━━━━━ Excerto da fonte

Os caminhos para a (s) democracia (s)

As reivindicações populares fazem relembrar o programa incumprido dos jovens oficiais livres: o pão, a liberdade e a independência, no entanto ainda não definiram o seu modelo de democracia política.
Mas o avanço da revolução democrática na Tunísia como no Egipto, contém desde já uma lição de ciência e de ética políticas:
A democracia não se exporta e impõe com exércitos de ocupação, como acontece no Iraque e no Afeganistão. Os povos árabes têm dentro de si a força e a capacidade de lutar pelas suas reivindicações políticas fundamentais.
E não tem ido fácil o caminho dos povos africanos para a democracia e o progresso social: Nos anos 50 a revolução africana dispunha de uma pequena elite revolucionária, que foi em muitos casos liquidada pelos seus inimigos colonialistas, como Lumumba no Congo belga e Amilcar Cabral na Guiné, ou afastada por golpes de estado, como Ben Bella na Argélia, mas sempre com a cumplicidade e mesmo o apoio activo de outros líderes locais.
O neo-colonialismo, depois de ter instalado os seus governos na África de influência francesa ou inglesa, e à medida que as grandes empresas multinacionais ganhavam a dimensão económica dum Estado, evoluiu na sua estratégia para a fragmentação dos estados africanos, através do apoio das suas administrações a facções político-militares e tribais apostadas no controle das matérias-primas e dos mercados. Onde intervinham antes os estados imperialistas, com as suas forças armadas, avançam agora as multinacionais associadas aos oligarcas e senhores da guerra locais. A Nigéria, rica em petróleo e o seu estado dissidente do Biafra (guerra de secessão de 1967-1970), foi o primeiro palco desta tragédia moderna.
O monopólio do poder pelos dirigentes nacionalistas e a sua corrupção conduziu, mesmo em países onde a revolução teve carácter mais radical, ao crescimento de tendências conservadoras de influência islâmica. A Frente Islâmica que venceu as eleições argelinas, sofreu de imediato um golpe de estado, apoiado pelo Ocidente, seguido de uma sangrenta guerra civil (1991-2002), que, se conservou o regime, semeou o fundamentalismo e o terrorismo no mundo árabe, desacreditando a via democrática.

━━━━━━━━━━
━━━━━ Listagem

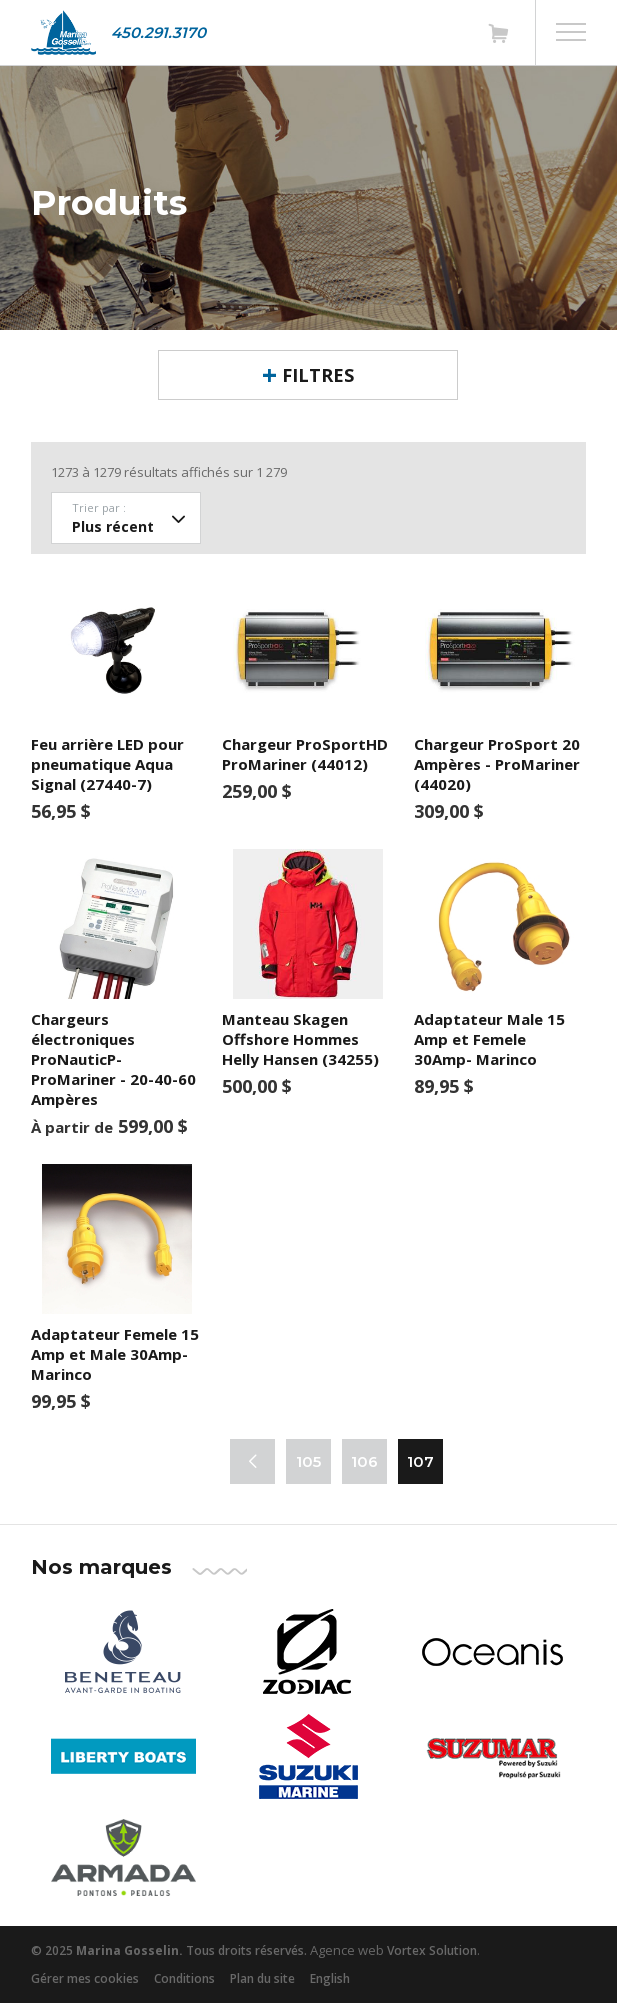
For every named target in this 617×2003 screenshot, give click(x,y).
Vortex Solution (432, 1950)
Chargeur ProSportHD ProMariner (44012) (305, 754)
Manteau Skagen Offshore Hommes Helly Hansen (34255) (300, 1039)
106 (364, 1461)
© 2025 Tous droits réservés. (169, 1950)
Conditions (184, 1978)
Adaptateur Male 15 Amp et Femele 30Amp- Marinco (489, 1039)
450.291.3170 (158, 32)
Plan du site (262, 1978)
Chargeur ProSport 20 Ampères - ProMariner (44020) (497, 764)
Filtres (318, 375)
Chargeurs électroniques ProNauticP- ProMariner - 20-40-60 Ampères (113, 1059)
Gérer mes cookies (85, 1978)
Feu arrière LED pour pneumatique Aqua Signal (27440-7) (107, 764)
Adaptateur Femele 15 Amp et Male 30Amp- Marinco (115, 1354)
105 (308, 1461)
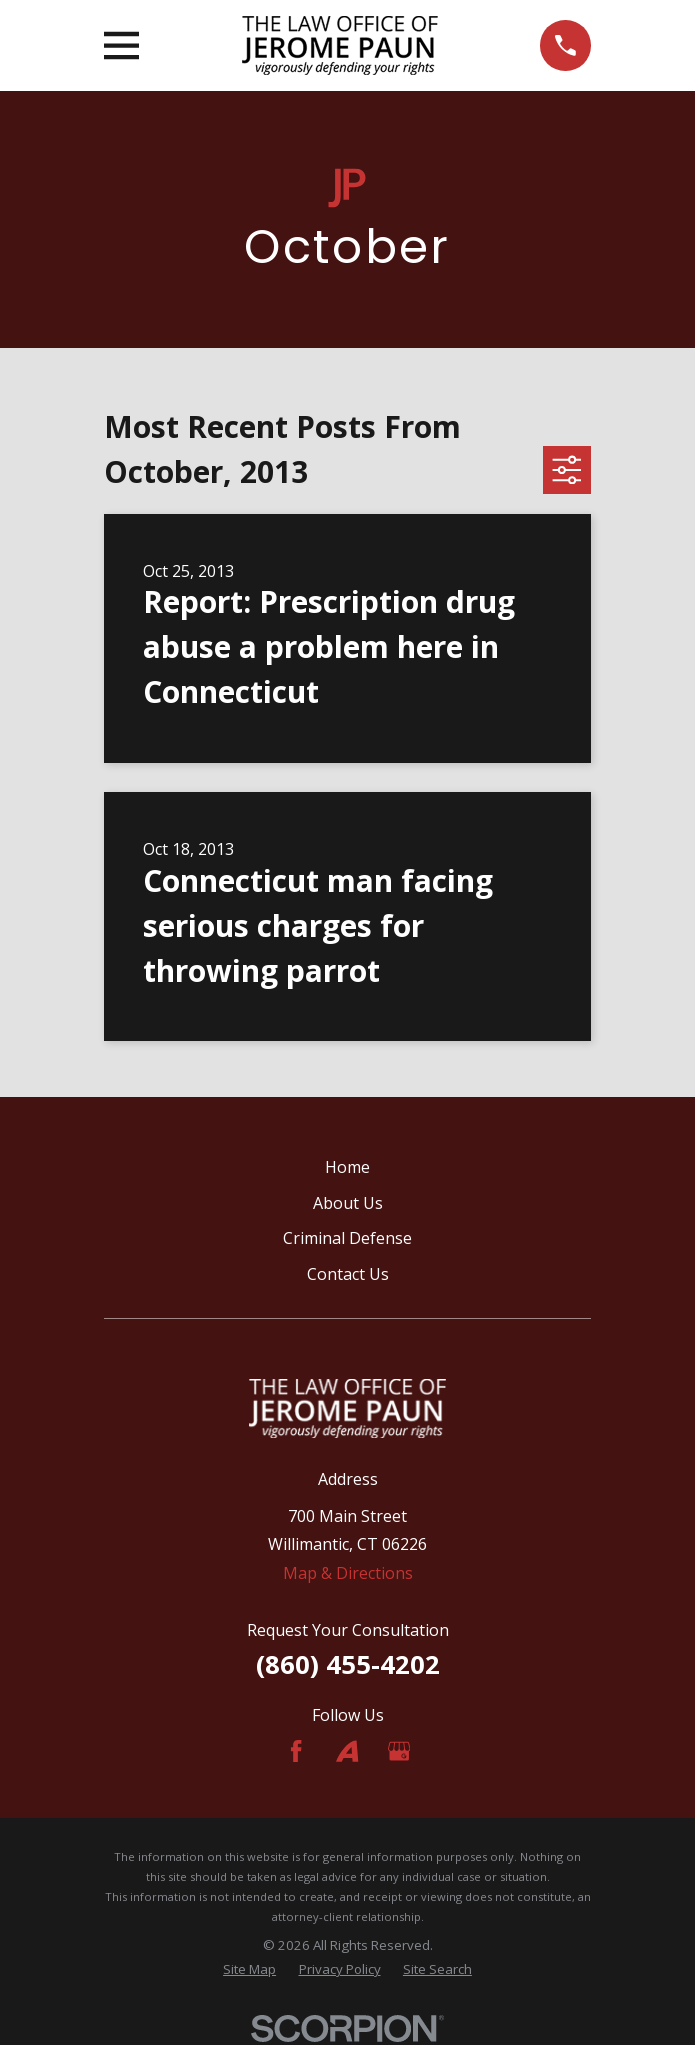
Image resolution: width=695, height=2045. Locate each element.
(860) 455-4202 (348, 1664)
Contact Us (348, 1274)
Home (347, 1167)
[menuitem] (249, 1970)
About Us (348, 1203)
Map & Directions (348, 1573)
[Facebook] (296, 1751)
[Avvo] (347, 1751)
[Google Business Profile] (399, 1751)
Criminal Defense (347, 1238)
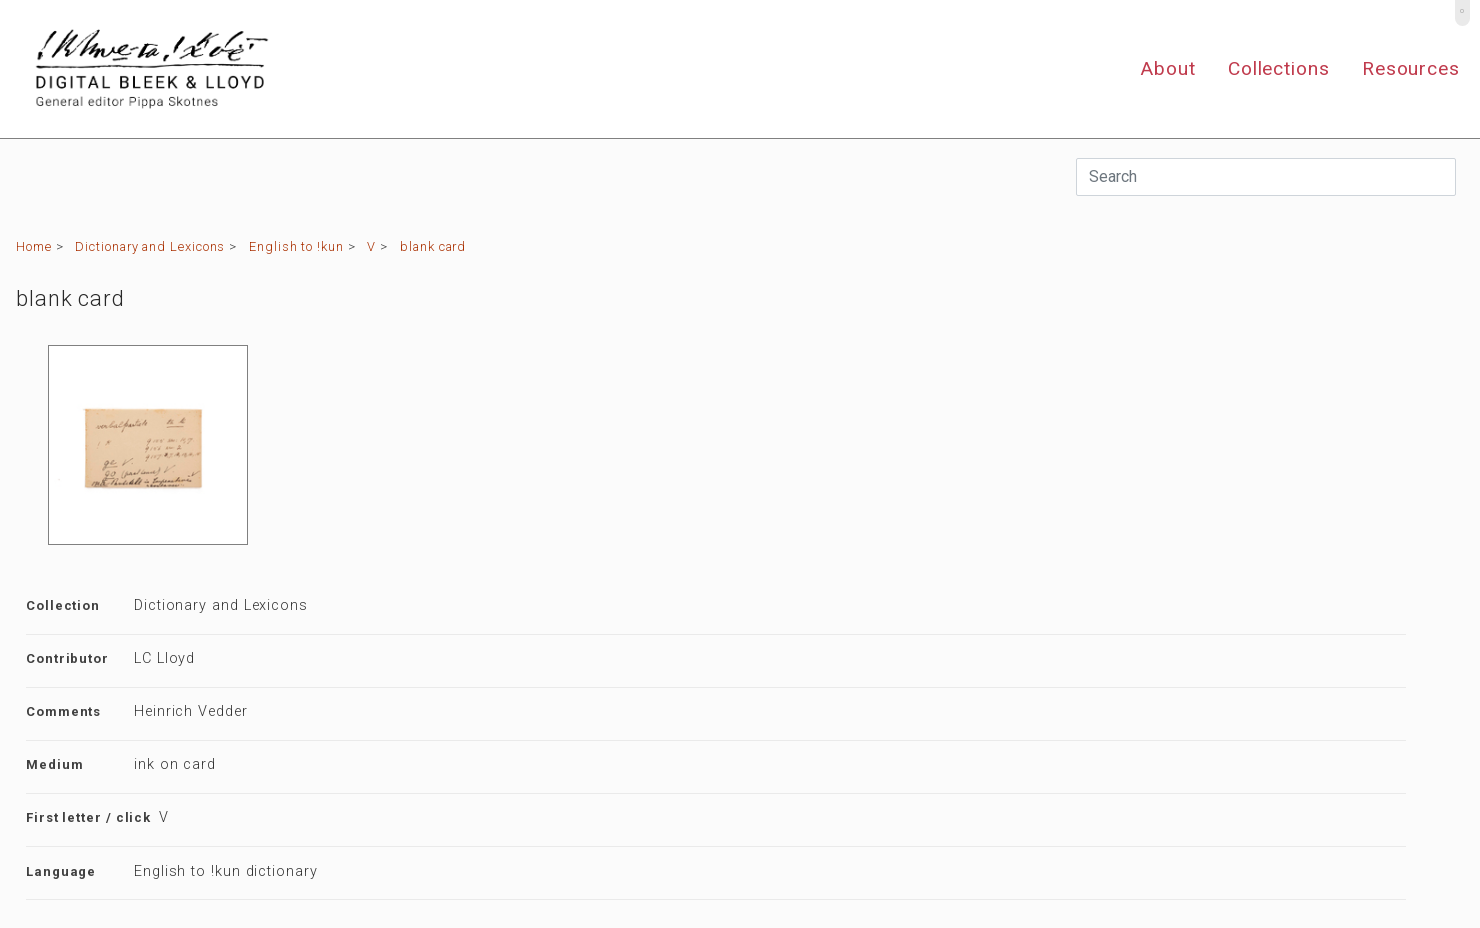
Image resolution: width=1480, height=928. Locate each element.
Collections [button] (1279, 68)
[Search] (1266, 177)
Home (34, 246)
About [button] (1168, 68)
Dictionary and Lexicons (150, 246)
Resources (1411, 68)
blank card (433, 246)
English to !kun (296, 246)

━━━━━━━━━━

**Requisitos do exercício:** No excerto sobre os caminhos para a democracia, que país e que estado dissidente foram o primeiro palco da tragédia moderna do neocolonialismo?

**Tarefa concluída:** A Nigéria, rica em petróleo, e o seu estado dissidente do Biafra.